Goal of the exercise: Write out the entire listing below exactly as it appears, minus any pictures.
* * * * * * * * *
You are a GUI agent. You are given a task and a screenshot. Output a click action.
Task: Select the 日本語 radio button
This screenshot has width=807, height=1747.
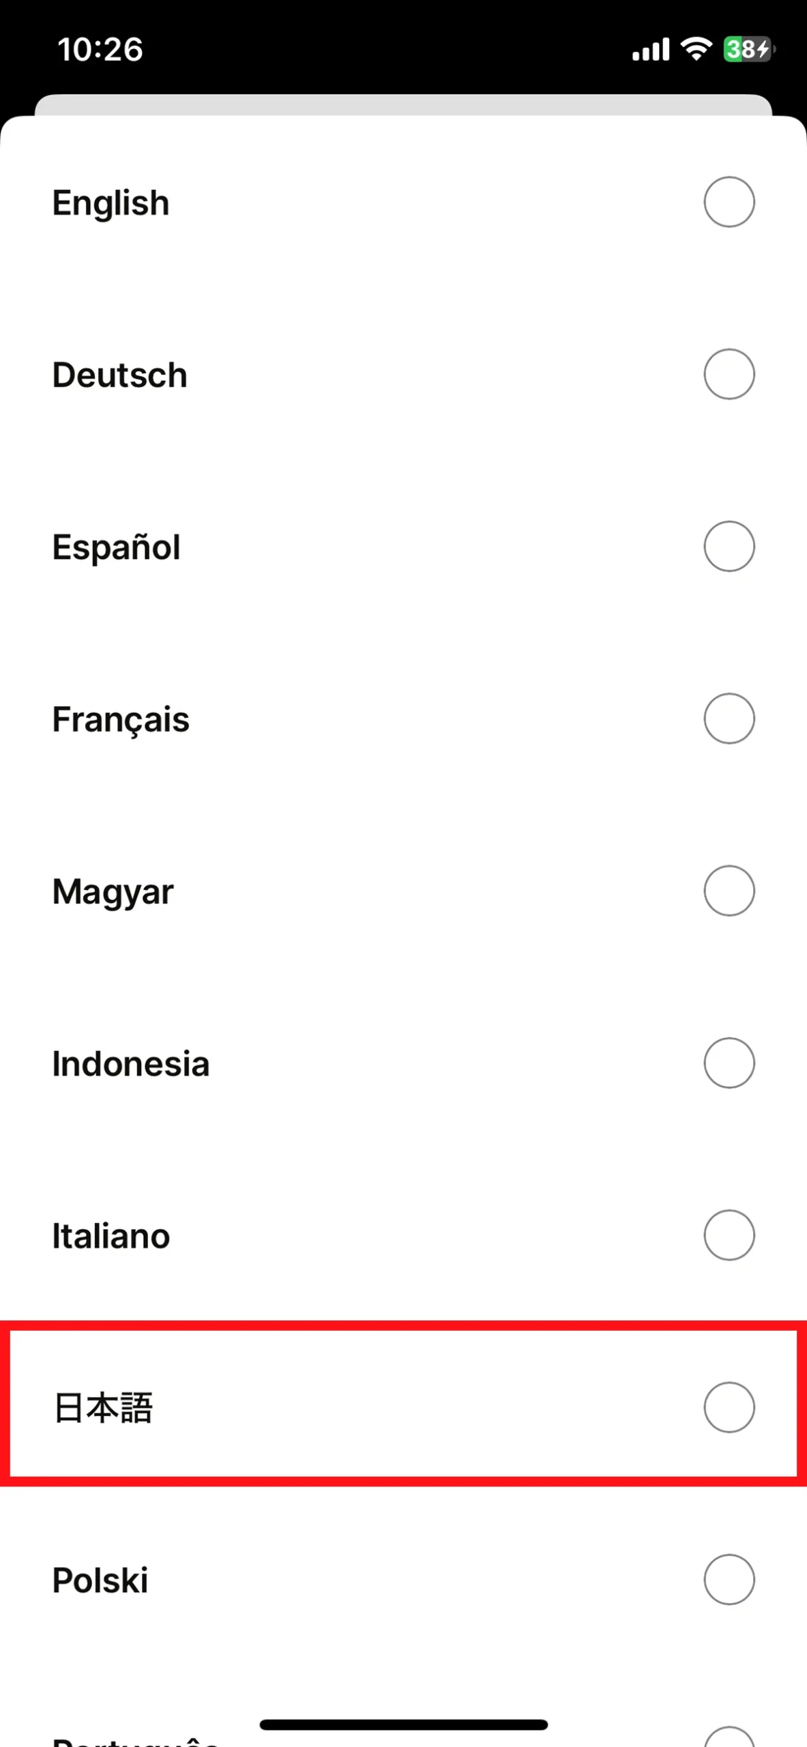[x=729, y=1407]
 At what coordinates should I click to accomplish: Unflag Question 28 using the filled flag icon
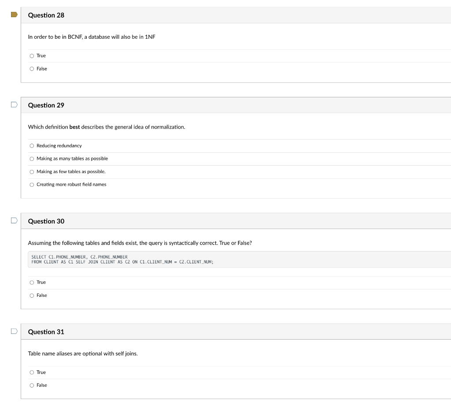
* * * * * * * * *
Solution to this task:
You are a GUI agent. You are given a task and a screenshot. Output a click action.
Task: Select the 日本語 radio button
This screenshot has width=807, height=1747.
[x=729, y=1407]
 At what coordinates should I click to accomplish: Unflag Question 28 using the filled flag icon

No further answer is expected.